» Задача 1
Перепишите фрагмент текста целиком, слово в слово.

А Бродский поэт-эгоцентрик, экзистенциалист. И Россию он, скажем прямо, не любил и понимал в каких-то либерально-освободительных ходульных видах.
— Если не возражаете, Юрий, вернемся к вашей поэзии. В ней есть немало от или из истории, в ней вы также проявляете исключительную чуткость к пейзажу (имею в виду, к тому, что пробуждает в вас он в том или ином уголке мира)… А музыка, живопись — насколько они важны для вас? Есть ли у вас традиционно любимые художники, композиторы?
— Я уже начал писать стихи (глупейшие и наивные, но наполненные образами — верлибры), а еще занимался в хорошей рыбинской изостудии. Живопись ко мне пришла первой. Кажется, я особенно преуспел в акварели, и летом, на даче, каждый день уходил с этюдником “в поле”. 100 этюдов, помню, за лето! Но дело не в количестве: я уже стал чувствовать, как и куда пустить затечь на ватмане акварель — это была хорошая питерская акварель “Нева” (в тюбиках), “Ленинград” (в формочках). А кисточки китайские колонковые… Теперь всё это: этюдник, кисти, краски и прочее стоит несусветных бабок, тогда — копейки.
Вдруг году этак в 1962-63 в рыбинском книжном появились тома Джона Ревалда “Импрессионизм” и “Постимпрессионизм”, каждый, помню, по 5 рублей. Я несколько дней ходил на рыбинский элеватор разгружать баржи с зерном: надо было в душном трюме подгребать зерно к всасывавшим его насосам. Заработал (за 4 смены) 10 рублей и купил оба тома. Тогда, в Рыбинске, я уже чуть не наизусть знал все перипетии Монмартра, Мулен-Руж, Пон-Авена и прочее.

» Задача 2
Продублируйте без изменений строки записей между строкой со словами «Task: Click into the Search input field» и строкой со словами «Screen dimensions: 792x612 pos(231,576)», включая обе эти строки.

[Записи поиска слов и элементов]
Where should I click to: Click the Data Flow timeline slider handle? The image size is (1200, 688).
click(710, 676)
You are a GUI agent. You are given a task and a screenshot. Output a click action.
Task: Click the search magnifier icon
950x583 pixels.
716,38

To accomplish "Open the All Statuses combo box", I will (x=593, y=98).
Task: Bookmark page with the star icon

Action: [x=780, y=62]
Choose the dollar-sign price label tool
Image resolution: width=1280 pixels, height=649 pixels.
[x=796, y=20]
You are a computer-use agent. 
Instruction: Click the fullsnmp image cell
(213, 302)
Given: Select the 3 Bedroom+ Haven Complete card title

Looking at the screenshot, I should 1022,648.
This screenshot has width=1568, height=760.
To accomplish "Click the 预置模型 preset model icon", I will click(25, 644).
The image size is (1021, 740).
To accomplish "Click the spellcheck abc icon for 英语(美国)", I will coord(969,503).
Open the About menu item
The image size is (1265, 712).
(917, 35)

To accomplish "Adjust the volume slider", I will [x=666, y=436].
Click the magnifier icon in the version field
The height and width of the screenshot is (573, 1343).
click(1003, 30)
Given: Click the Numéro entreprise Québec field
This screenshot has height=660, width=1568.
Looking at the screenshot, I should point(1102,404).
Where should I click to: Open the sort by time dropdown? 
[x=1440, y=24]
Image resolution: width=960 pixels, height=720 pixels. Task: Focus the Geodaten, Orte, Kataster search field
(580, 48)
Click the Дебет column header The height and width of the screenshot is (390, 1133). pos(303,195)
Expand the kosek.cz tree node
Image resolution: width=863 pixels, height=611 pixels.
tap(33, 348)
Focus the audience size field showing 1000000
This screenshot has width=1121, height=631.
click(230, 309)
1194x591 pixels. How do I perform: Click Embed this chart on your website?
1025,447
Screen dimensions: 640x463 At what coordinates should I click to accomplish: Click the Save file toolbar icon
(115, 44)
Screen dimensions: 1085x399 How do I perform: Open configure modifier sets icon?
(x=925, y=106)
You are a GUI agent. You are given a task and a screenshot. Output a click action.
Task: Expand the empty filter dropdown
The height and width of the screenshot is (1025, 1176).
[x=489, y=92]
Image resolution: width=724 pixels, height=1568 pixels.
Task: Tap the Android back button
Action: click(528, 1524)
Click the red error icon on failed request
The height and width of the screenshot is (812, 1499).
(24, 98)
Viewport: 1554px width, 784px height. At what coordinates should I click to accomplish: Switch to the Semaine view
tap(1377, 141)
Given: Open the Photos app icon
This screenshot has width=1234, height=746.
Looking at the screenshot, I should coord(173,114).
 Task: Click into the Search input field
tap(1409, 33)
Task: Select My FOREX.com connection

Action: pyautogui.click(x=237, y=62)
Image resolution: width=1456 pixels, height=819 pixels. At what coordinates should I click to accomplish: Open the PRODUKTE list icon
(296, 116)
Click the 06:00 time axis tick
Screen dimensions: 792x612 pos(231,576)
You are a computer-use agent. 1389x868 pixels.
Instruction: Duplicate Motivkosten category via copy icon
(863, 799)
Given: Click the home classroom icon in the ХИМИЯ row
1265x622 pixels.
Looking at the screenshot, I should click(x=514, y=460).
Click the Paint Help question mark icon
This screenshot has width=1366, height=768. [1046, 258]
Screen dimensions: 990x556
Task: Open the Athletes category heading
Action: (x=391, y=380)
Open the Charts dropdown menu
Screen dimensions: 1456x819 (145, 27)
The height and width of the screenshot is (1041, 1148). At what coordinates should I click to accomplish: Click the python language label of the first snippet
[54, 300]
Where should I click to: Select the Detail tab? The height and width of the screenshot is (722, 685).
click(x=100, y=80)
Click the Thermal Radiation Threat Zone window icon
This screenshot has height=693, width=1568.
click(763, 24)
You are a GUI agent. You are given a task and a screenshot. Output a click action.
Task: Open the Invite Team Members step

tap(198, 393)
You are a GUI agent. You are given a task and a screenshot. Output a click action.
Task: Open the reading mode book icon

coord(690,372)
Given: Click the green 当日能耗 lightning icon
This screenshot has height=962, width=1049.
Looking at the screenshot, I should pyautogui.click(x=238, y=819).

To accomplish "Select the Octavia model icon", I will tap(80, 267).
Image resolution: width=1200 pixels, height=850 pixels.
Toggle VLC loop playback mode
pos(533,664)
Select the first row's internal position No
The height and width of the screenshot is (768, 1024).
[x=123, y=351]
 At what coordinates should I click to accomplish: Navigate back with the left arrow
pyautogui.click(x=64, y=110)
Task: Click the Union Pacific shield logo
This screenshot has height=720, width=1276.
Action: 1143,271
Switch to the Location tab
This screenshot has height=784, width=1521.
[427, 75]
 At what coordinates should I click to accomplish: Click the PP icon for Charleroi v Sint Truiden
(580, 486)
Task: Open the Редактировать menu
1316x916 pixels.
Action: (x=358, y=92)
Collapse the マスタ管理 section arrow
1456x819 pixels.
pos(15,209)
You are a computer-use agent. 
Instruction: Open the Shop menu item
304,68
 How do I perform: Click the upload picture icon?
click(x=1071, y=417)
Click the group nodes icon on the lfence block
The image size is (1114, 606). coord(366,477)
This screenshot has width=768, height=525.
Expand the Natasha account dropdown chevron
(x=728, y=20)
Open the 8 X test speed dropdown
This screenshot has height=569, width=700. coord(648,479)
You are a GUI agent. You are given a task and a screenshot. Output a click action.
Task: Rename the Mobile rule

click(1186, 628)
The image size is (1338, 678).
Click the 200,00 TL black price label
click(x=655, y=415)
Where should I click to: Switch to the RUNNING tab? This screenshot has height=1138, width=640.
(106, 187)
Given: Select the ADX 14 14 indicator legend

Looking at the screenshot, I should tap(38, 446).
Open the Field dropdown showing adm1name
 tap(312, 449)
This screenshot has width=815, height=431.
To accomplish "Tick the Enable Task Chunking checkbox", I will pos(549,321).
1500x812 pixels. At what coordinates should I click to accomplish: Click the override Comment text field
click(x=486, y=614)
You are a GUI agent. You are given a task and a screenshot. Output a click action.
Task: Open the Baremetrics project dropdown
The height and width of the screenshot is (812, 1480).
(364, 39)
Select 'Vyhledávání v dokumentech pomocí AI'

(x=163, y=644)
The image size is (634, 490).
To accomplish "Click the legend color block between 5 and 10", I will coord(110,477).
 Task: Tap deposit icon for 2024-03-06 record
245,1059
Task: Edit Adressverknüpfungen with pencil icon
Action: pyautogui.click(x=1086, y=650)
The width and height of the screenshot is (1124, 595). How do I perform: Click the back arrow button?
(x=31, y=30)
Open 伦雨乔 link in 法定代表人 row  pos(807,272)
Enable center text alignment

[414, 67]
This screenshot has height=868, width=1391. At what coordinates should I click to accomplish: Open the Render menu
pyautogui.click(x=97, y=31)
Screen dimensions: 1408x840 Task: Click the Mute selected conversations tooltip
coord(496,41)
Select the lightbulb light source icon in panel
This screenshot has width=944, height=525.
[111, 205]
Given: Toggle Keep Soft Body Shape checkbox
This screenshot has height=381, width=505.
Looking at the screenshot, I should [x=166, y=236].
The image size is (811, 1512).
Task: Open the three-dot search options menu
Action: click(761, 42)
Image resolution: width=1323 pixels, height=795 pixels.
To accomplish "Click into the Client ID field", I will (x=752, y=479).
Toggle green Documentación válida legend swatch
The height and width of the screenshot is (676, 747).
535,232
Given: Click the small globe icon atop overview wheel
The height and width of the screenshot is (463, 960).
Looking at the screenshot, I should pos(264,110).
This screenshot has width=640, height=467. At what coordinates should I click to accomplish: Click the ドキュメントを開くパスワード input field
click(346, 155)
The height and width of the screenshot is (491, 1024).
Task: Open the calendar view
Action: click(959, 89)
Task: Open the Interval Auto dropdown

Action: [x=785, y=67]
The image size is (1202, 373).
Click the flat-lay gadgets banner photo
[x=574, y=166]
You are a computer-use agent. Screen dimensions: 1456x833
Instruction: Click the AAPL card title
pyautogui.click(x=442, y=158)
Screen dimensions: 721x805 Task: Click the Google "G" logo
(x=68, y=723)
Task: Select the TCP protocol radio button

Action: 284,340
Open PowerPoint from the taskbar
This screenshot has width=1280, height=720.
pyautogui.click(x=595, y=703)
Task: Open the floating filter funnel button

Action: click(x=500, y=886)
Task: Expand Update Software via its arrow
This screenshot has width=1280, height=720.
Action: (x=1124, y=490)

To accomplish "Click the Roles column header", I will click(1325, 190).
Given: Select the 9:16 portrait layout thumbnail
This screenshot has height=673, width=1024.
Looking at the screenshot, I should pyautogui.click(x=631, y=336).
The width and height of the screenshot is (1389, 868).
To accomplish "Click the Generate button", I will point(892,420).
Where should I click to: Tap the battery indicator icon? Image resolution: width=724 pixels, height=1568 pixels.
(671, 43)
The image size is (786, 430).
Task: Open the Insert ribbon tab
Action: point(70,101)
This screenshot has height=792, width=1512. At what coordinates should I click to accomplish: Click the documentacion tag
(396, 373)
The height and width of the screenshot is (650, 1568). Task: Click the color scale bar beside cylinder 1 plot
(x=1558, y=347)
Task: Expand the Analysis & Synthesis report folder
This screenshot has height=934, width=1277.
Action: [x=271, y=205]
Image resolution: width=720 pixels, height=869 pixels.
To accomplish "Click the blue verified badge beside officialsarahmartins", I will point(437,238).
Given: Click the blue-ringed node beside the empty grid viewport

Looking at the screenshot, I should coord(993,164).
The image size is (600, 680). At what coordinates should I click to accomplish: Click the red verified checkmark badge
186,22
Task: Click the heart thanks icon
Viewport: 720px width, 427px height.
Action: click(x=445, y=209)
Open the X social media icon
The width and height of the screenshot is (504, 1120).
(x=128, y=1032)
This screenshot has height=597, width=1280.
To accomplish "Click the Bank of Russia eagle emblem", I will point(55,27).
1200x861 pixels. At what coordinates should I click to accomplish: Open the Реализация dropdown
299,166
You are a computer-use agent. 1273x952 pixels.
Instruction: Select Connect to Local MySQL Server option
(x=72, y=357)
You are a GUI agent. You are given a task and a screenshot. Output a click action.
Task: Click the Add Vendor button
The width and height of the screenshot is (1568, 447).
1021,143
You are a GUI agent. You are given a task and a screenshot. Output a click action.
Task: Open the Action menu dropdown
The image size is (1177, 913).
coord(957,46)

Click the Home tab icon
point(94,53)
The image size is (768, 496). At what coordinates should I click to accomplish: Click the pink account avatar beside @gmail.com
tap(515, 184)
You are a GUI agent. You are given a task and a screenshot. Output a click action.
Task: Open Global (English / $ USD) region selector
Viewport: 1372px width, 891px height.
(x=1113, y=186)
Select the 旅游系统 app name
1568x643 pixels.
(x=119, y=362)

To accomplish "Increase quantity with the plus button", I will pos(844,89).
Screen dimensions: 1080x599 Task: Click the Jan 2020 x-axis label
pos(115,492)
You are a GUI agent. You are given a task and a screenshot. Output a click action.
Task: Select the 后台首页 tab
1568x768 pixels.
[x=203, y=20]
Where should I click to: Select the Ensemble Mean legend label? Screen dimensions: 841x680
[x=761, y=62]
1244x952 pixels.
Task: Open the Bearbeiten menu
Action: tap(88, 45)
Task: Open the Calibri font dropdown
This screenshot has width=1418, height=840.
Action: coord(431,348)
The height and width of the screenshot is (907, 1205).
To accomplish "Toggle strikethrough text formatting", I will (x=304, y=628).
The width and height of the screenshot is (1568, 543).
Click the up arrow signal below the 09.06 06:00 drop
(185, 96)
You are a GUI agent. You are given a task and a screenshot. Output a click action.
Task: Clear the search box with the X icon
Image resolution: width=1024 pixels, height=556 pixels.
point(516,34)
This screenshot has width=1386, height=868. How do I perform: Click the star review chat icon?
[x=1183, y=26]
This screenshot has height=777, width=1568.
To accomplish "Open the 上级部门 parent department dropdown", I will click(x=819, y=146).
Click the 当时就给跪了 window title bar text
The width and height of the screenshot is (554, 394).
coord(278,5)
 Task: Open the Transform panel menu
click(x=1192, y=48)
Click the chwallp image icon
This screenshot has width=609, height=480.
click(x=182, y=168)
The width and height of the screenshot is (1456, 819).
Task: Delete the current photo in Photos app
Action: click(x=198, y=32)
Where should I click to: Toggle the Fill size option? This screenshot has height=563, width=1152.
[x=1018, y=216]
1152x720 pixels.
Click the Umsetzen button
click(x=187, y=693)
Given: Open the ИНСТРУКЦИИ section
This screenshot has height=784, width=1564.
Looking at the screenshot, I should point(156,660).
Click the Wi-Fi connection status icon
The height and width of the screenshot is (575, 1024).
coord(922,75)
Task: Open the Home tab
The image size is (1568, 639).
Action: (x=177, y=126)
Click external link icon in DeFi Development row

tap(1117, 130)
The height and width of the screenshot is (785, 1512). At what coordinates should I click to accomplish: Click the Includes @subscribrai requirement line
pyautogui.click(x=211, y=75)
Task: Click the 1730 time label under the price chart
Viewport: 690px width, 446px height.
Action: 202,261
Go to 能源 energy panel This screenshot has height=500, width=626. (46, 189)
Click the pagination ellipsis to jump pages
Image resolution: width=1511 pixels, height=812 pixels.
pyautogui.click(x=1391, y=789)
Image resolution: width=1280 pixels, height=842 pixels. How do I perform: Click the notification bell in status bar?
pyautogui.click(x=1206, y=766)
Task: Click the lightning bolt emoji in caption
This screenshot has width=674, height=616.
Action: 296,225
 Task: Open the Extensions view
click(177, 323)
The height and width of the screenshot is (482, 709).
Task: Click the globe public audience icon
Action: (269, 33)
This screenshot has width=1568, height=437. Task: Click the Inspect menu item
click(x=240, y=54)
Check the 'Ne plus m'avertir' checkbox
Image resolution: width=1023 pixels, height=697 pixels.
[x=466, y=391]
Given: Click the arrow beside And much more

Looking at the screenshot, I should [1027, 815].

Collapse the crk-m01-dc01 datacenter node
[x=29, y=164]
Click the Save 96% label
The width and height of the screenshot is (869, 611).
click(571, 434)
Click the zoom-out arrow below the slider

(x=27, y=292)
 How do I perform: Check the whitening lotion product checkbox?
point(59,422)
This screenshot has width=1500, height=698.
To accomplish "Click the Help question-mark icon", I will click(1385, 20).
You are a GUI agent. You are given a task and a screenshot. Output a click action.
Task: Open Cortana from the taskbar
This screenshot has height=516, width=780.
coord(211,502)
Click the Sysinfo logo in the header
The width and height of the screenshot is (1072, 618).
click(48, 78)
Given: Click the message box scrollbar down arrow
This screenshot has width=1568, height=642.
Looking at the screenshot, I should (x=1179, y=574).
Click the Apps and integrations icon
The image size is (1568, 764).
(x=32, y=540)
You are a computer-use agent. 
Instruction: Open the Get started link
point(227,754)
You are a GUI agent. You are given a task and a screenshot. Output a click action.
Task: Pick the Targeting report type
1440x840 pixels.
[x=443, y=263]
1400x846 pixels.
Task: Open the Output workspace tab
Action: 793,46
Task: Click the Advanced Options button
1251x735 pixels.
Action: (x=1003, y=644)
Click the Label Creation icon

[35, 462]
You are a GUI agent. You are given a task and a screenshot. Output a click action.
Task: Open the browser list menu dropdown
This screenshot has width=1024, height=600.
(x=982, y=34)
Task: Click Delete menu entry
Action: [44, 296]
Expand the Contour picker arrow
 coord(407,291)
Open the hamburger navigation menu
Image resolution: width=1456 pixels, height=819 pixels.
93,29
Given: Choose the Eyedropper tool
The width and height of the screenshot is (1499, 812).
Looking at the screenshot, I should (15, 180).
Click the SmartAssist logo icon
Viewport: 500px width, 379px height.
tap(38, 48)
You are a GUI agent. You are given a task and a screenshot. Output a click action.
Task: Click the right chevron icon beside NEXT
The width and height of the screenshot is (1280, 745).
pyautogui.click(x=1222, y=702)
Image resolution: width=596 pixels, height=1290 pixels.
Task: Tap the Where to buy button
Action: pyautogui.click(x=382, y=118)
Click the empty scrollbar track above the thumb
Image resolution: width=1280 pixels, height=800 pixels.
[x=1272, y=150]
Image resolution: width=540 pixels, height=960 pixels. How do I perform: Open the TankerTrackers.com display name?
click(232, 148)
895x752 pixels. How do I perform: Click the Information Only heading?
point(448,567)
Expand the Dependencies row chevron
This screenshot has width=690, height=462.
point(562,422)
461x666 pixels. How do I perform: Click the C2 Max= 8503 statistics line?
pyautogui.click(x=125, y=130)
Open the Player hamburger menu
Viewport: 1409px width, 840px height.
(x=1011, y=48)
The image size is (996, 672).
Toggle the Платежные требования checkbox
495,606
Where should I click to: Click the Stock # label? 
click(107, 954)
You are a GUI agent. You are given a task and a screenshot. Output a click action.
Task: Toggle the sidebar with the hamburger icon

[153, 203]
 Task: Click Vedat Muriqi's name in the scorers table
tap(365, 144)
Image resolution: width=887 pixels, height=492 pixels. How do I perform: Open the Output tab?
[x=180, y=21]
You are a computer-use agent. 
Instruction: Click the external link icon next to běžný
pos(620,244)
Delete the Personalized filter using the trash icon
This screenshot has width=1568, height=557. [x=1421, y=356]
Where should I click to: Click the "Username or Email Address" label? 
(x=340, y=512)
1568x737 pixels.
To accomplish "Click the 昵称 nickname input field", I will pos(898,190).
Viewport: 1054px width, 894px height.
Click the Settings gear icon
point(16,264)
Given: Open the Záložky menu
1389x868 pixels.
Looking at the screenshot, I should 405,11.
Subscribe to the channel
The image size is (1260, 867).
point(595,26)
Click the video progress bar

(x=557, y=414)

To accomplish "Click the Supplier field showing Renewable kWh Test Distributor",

» Ответ к упражнению 1
А Бродский поэт-эгоцентрик, экзистенциалист. И Россию он, скажем прямо, не любил и понимал в каких-то либерально-освободительных ходульных видах.
— Если не возражаете, Юрий, вернемся к вашей поэзии. В ней есть немало от или из истории, в ней вы также проявляете исключительную чуткость к пейзажу (имею в виду, к тому, что пробуждает в вас он в том или ином уголке мира)… А музыка, живопись — насколько они важны для вас? Есть ли у вас традиционно любимые художники, композиторы?
— Я уже начал писать стихи (глупейшие и наивные, но наполненные образами — верлибры), а еще занимался в хорошей рыбинской изостудии. Живопись ко мне пришла первой. Кажется, я особенно преуспел в акварели, и летом, на даче, каждый день уходил с этюдником “в поле”. 100 этюдов, помню, за лето! Но дело не в количестве: я уже стал чувствовать, как и куда пустить затечь на ватмане акварель — это была хорошая питерская акварель “Нева” (в тюбиках), “Ленинград” (в формочках). А кисточки китайские колонковые… Теперь всё это: этюдник, кисти, краски и прочее стоит несусветных бабок, тогда — копейки.
Вдруг году этак в 1962-63 в рыбинском книжном появились тома Джона Ревалда “Импрессионизм” и “Постимпрессионизм”, каждый, помню, по 5 рублей. Я несколько дней ходил на рыбинский элеватор разгружать баржи с зерном: надо было в душном трюме подгребать зерно к всасывавшим его насосам. Заработал (за 4 смены) 10 рублей и купил оба тома. Тогда, в Рыбинске, я уже чуть не наизусть знал все перипетии Монмартра, Мулен-Руж, Пон-Авена и прочее.

» Ответ к упражнению 2
 Task: Click into the Search input field
tap(1409, 33)
Task: Select My FOREX.com connection

Action: pyautogui.click(x=237, y=62)
Image resolution: width=1456 pixels, height=819 pixels. At what coordinates should I click to accomplish: Open the PRODUKTE list icon
(296, 116)
Click the 06:00 time axis tick
Screen dimensions: 792x612 pos(231,576)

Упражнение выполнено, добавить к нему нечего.